[Stored items]
════
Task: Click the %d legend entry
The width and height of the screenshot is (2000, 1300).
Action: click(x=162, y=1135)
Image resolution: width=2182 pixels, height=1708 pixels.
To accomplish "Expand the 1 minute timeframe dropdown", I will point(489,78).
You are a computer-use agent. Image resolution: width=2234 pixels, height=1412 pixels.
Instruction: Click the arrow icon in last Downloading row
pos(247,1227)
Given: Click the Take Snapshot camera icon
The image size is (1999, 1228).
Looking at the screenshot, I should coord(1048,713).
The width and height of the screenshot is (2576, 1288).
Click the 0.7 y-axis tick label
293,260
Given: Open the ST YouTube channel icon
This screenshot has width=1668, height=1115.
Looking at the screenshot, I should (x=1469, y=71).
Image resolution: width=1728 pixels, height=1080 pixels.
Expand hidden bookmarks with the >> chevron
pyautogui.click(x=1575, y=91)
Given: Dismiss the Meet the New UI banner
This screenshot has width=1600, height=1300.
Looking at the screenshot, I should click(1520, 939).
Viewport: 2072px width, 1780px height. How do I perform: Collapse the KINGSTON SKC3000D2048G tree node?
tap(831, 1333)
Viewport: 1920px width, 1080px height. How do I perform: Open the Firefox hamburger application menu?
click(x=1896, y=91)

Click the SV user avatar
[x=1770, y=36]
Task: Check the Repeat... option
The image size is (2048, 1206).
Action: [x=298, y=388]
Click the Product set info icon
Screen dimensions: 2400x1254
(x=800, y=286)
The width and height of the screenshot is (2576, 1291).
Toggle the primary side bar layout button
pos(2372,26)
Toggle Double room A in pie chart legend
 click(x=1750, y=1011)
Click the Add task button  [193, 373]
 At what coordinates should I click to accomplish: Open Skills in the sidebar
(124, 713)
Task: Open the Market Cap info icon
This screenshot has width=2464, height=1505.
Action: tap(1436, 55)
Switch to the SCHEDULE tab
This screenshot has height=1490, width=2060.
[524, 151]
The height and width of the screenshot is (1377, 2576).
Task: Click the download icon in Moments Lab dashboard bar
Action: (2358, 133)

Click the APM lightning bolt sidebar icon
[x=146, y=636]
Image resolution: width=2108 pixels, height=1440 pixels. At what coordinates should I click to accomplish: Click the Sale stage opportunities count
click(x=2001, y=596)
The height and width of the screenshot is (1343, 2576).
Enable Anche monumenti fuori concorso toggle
════
- ABOUT THIS EXERCISE: Search the records for the word "Given", then list every line that has it.

- PROBLEM SOLUTION:
Given: Click the Take Snapshot camera icon
Given: Open the ST YouTube channel icon
Given: Dismiss the Meet the New UI banner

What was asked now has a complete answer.